EXERCISE DESCRIPTION
Every entry gets copied exactly. No images go into the copy.

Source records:
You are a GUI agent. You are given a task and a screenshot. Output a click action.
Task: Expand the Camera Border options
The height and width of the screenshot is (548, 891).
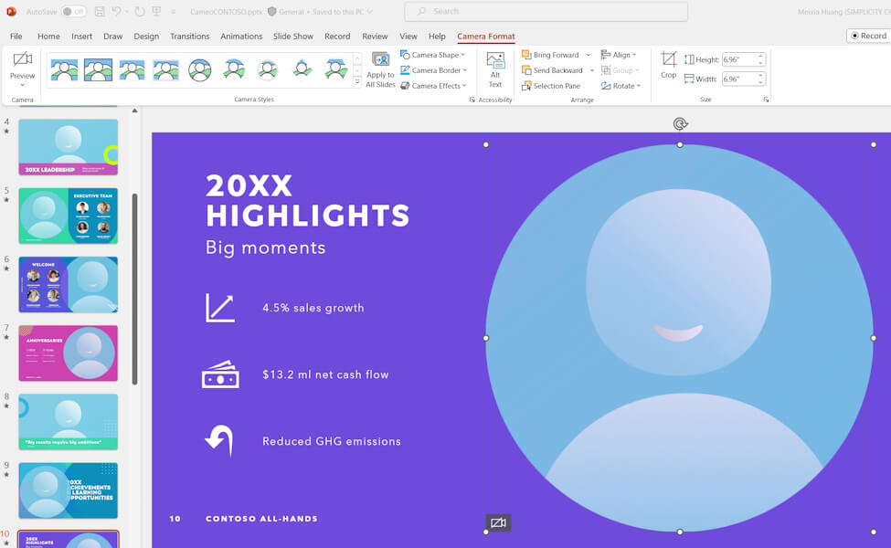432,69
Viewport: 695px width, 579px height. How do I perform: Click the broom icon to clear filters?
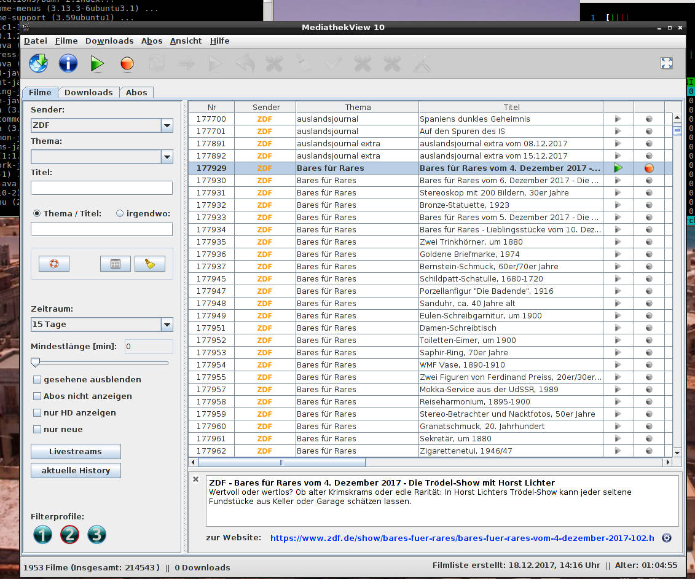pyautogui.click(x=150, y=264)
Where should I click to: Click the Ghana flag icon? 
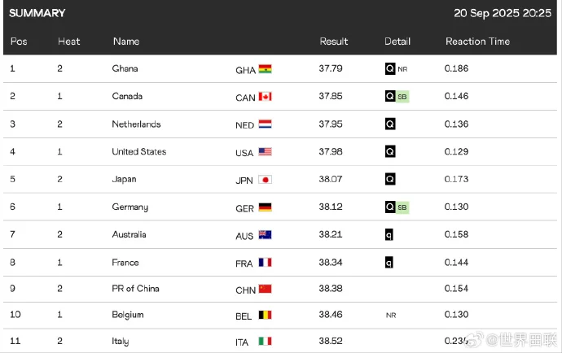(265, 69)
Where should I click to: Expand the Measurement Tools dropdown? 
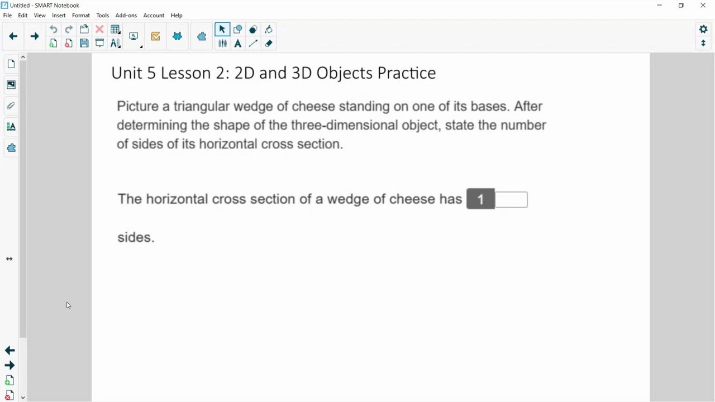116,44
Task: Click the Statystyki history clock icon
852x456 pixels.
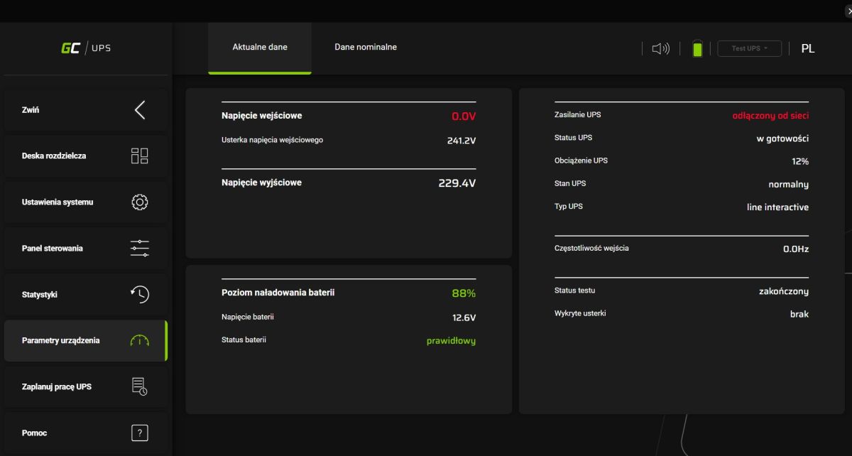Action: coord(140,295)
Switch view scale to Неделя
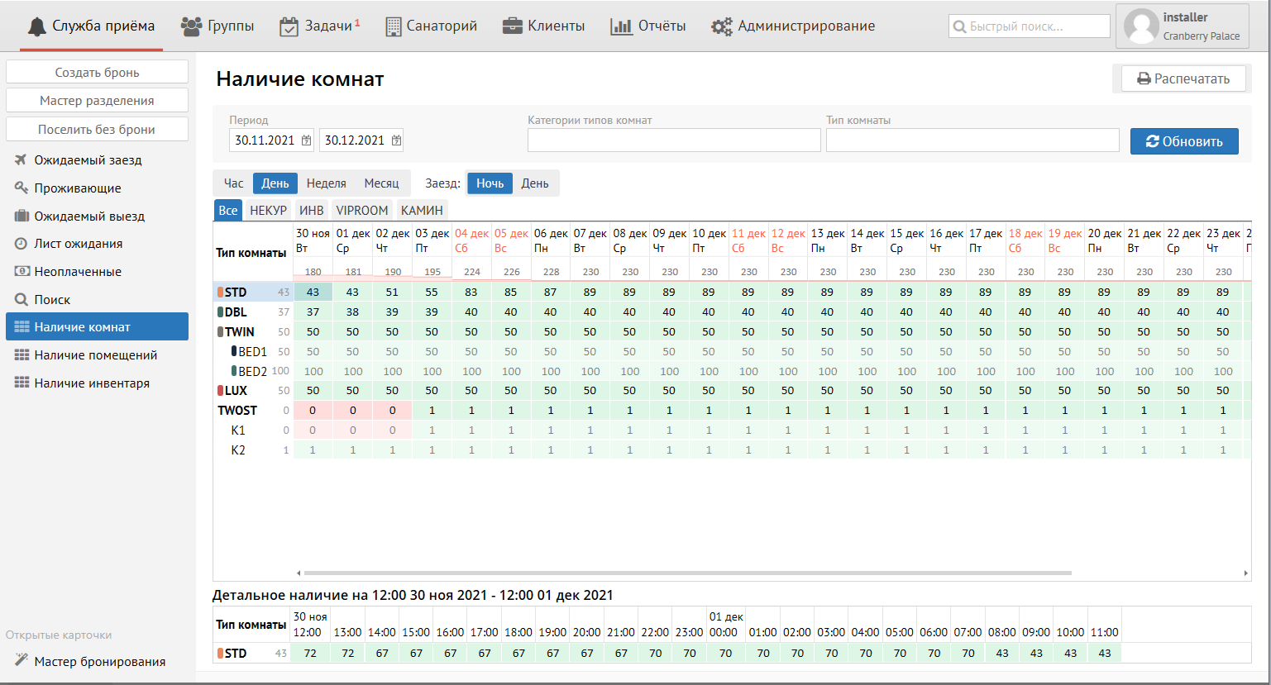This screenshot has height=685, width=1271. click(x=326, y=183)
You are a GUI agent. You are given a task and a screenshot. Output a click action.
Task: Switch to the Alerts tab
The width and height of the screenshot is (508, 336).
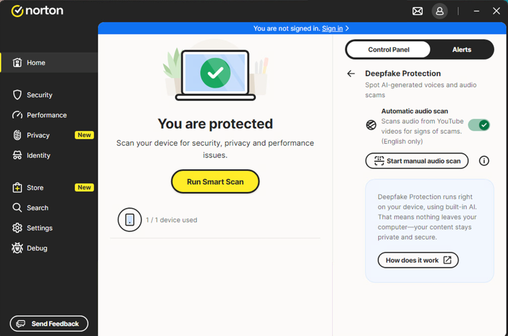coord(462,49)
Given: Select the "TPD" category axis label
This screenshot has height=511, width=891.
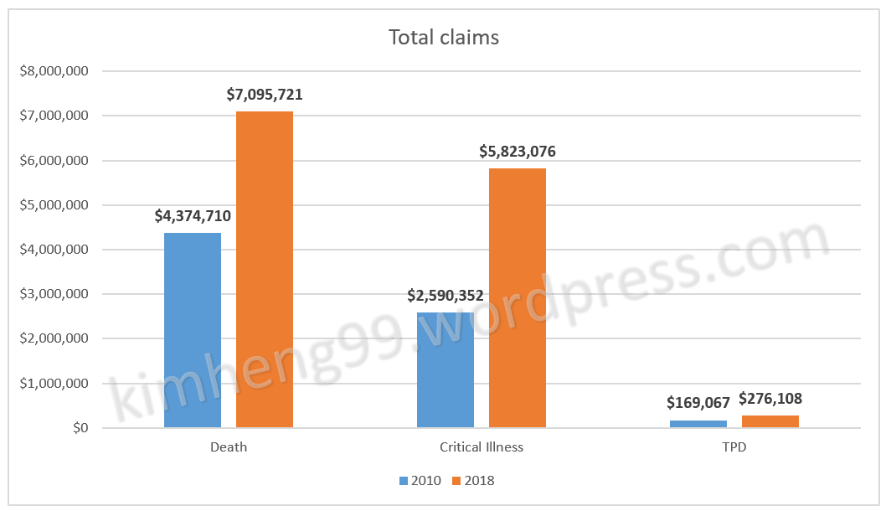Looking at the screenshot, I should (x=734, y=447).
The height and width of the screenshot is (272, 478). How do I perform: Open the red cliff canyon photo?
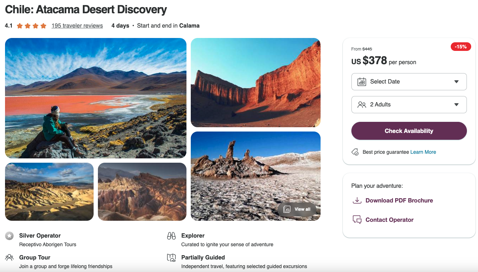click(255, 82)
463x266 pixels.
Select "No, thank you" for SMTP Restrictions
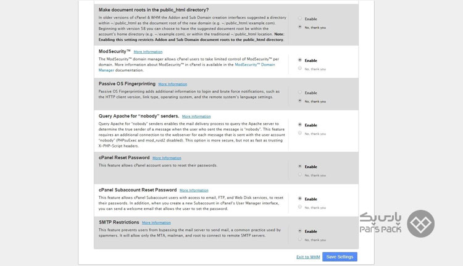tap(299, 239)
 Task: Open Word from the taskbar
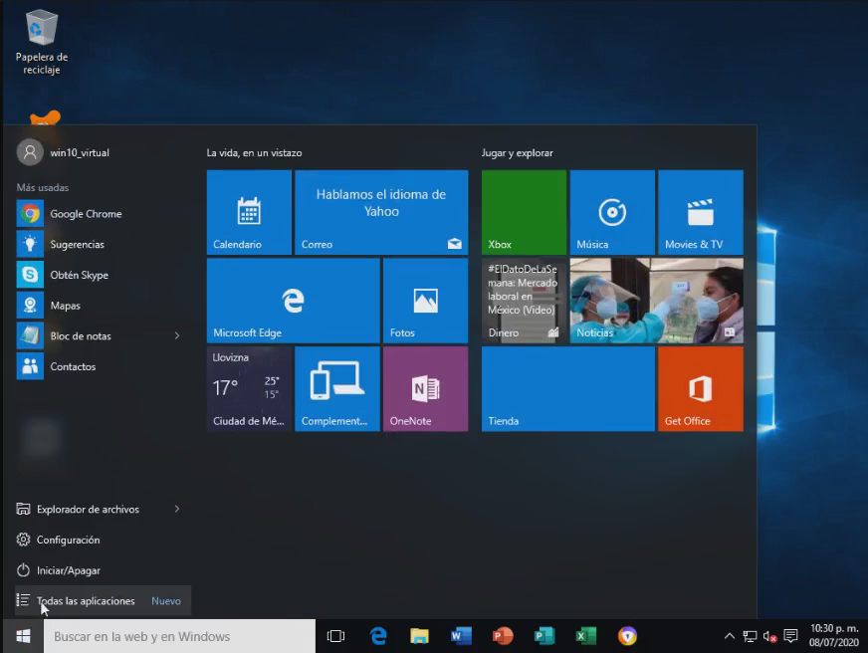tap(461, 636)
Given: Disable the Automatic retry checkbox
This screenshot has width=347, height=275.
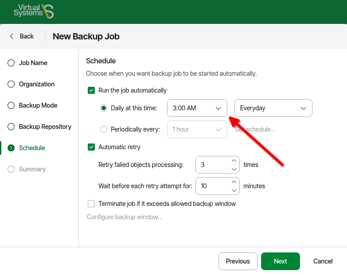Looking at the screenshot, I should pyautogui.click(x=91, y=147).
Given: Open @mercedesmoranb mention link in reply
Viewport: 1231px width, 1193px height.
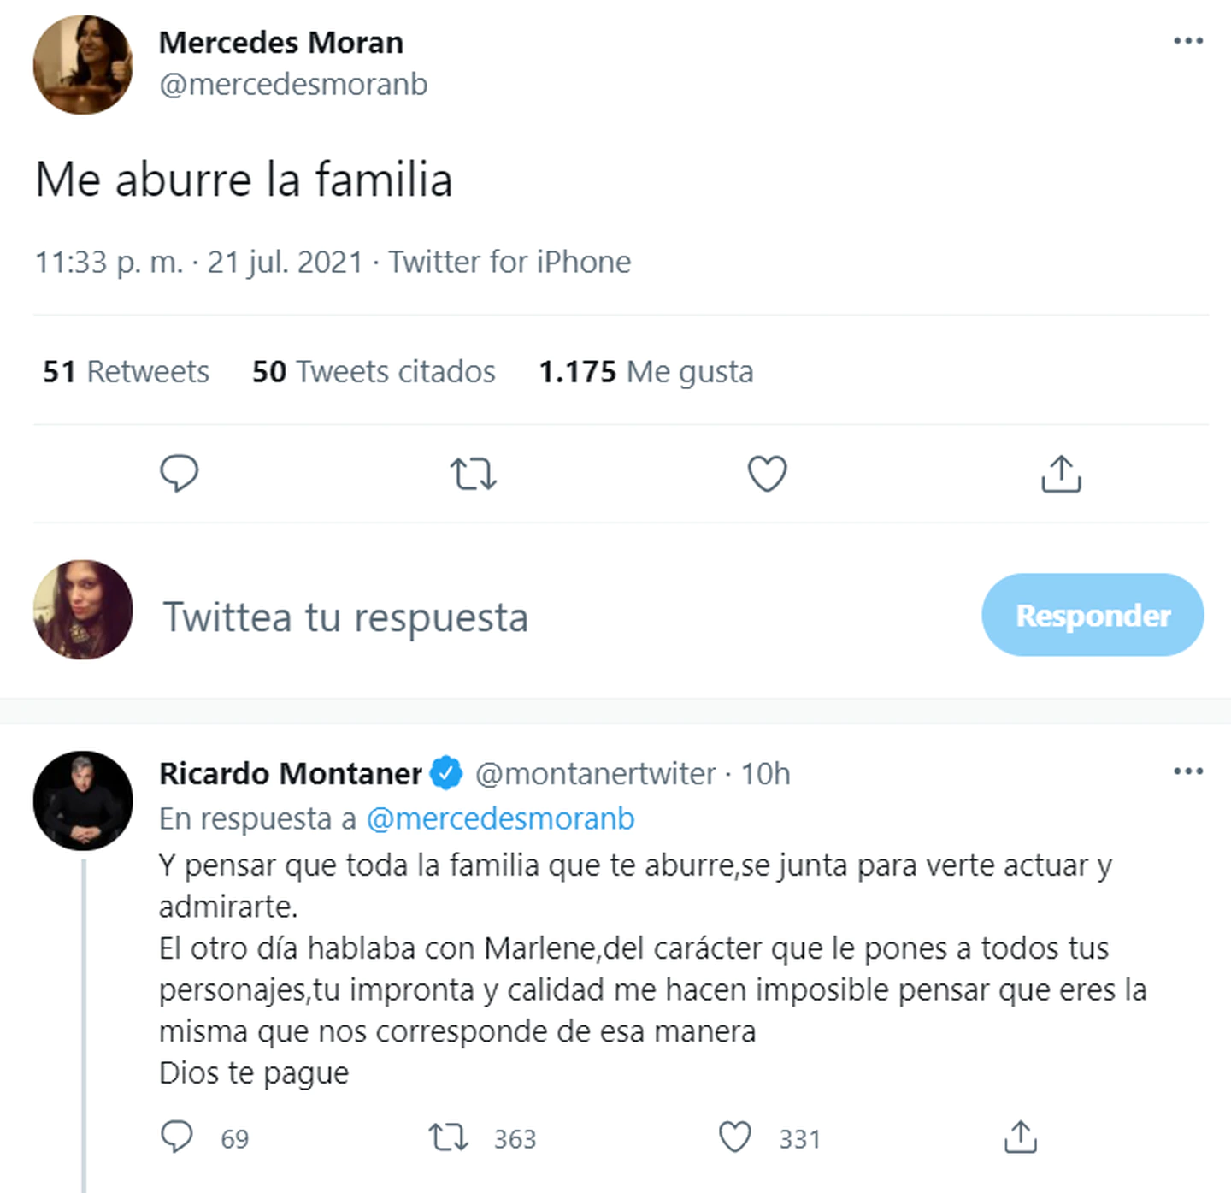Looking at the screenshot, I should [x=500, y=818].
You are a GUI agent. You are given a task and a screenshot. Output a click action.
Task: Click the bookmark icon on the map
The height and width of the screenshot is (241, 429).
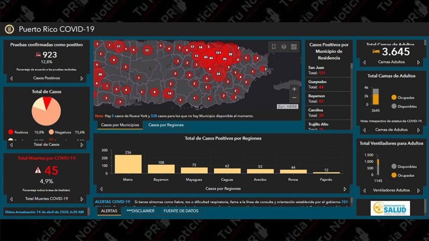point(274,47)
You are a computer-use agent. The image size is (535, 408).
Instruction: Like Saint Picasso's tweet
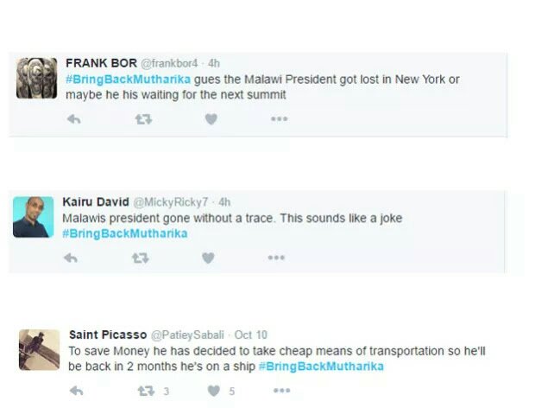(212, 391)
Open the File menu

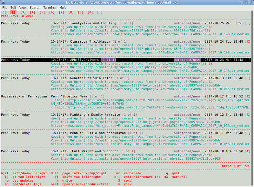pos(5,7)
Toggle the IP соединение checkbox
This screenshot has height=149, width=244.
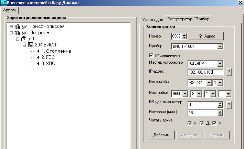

YOUR SOLUTION
You are a GUI agent. You are given a task and a screenshot. Output a click action.
Task: Expand the Camera Border options
The height and width of the screenshot is (548, 891).
432,69
Viewport: 695px width, 579px height. How do I perform: Click the broom icon to clear filters?
pyautogui.click(x=150, y=264)
Where should I click to: Click the Ghana flag icon? 
(265, 69)
Where should I click to: Expand the Measurement Tools dropdown? 
116,44
Task: Click the Statystyki history clock icon
852x456 pixels.
Action: coord(140,295)
Switch view scale to Неделя
This screenshot has height=685, width=1271. click(x=326, y=183)
You are a GUI agent. You are given a task and a screenshot. Output a click action.
Task: Switch to the Alerts tab
The width and height of the screenshot is (508, 336).
coord(462,49)
Given: Select the "TPD" category axis label
This screenshot has height=511, width=891.
Looking at the screenshot, I should (x=734, y=447).
The height and width of the screenshot is (272, 478). How do I perform: Open the red cliff canyon photo?
click(255, 82)
463x266 pixels.
Select "No, thank you" for SMTP Restrictions
tap(299, 239)
 Task: Open Word from the taskbar
tap(461, 636)
Given: Disable the Automatic retry checkbox
This screenshot has width=347, height=275.
Looking at the screenshot, I should pyautogui.click(x=91, y=147).
Given: Open @mercedesmoranb mention link in reply
Viewport: 1231px width, 1193px height.
Looking at the screenshot, I should [x=500, y=818].
You are a GUI agent. You are given a task and a screenshot. Output a click action.
Task: Click the bookmark icon on the map
The height and width of the screenshot is (241, 429).
point(274,47)
You are a computer-use agent. The image size is (535, 408).
Instruction: Like Saint Picasso's tweet
(212, 391)
Open the File menu

pos(5,7)
Toggle the IP соединение checkbox
This screenshot has height=149, width=244.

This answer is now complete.